Exercise input below:
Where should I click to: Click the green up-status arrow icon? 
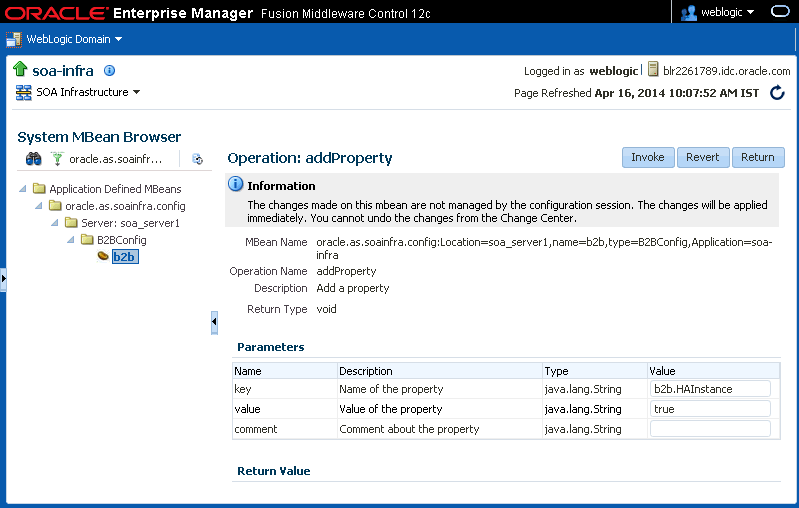point(20,69)
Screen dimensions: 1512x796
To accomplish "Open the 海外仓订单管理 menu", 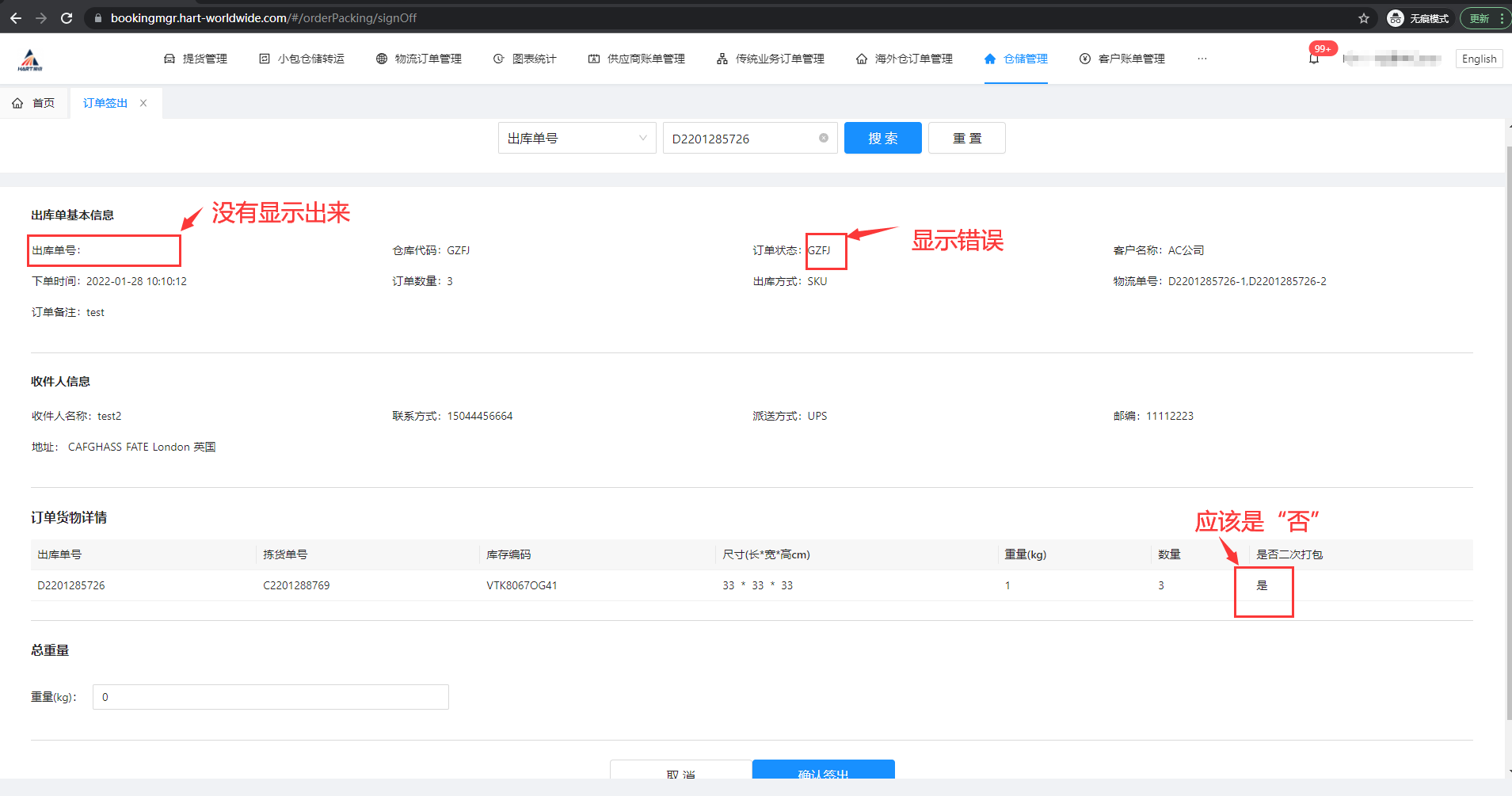I will pos(905,59).
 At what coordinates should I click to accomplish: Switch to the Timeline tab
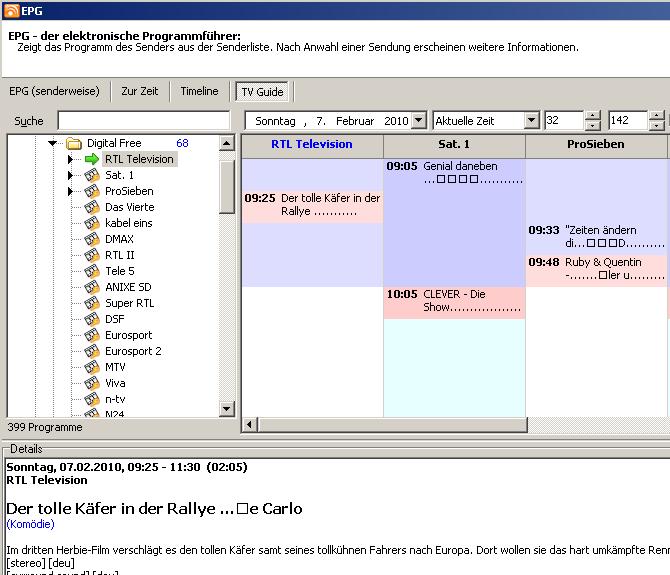pyautogui.click(x=199, y=91)
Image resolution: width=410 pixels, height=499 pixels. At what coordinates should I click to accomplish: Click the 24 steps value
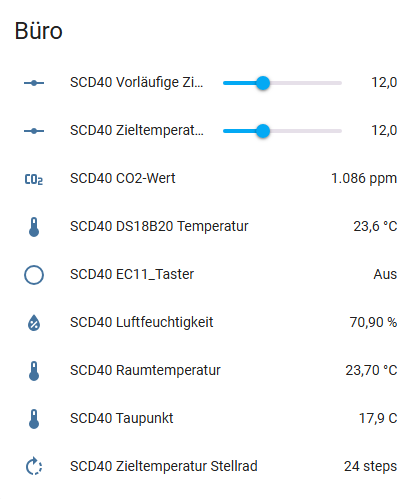pos(370,466)
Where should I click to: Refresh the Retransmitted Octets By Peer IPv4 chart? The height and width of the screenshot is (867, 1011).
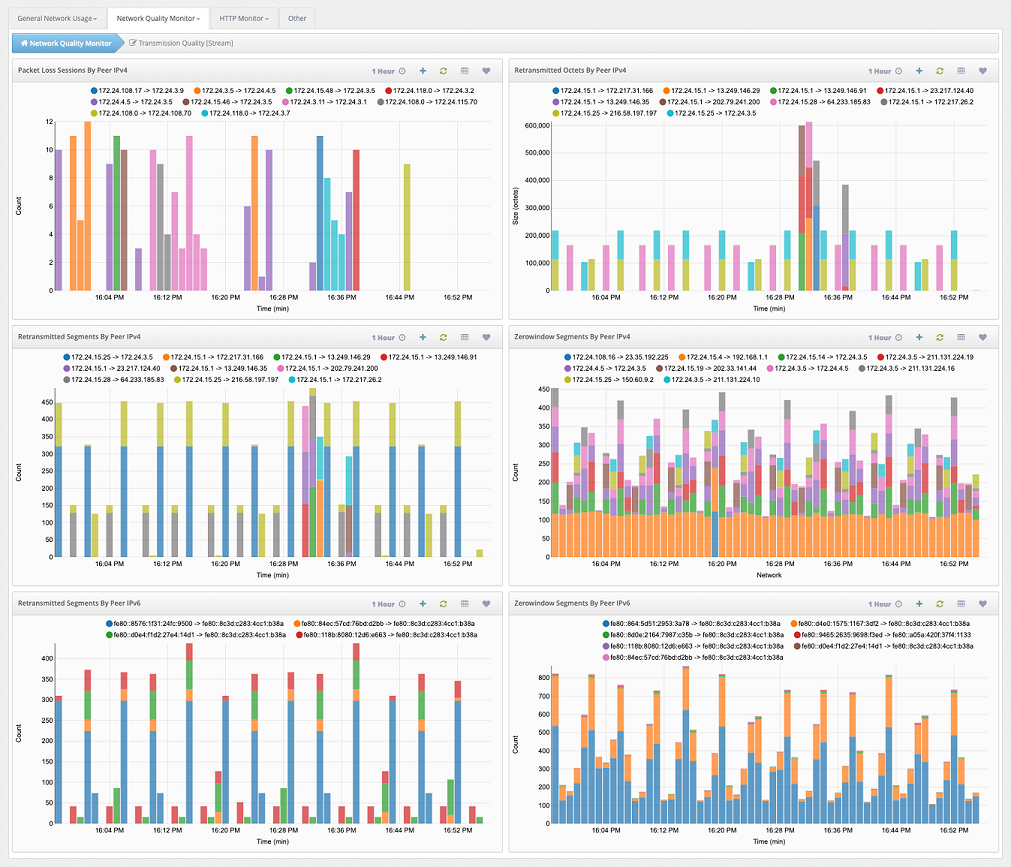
End of Exercise input.
What to work on - Reproduce exactly and only the lines from the "At what coordinates should I click to accomplish: Switch" line to the last line of the records above. Do not carry over any pictures.

Written reply -
 At what coordinates should I click to accomplish: Switch to the Timeline tab
pyautogui.click(x=199, y=91)
Image resolution: width=410 pixels, height=499 pixels. At what coordinates should I click to accomplish: Click the 24 steps value
pos(370,466)
Where should I click to: Refresh the Retransmitted Octets By Peer IPv4 chart? The height and width of the screenshot is (867, 1011).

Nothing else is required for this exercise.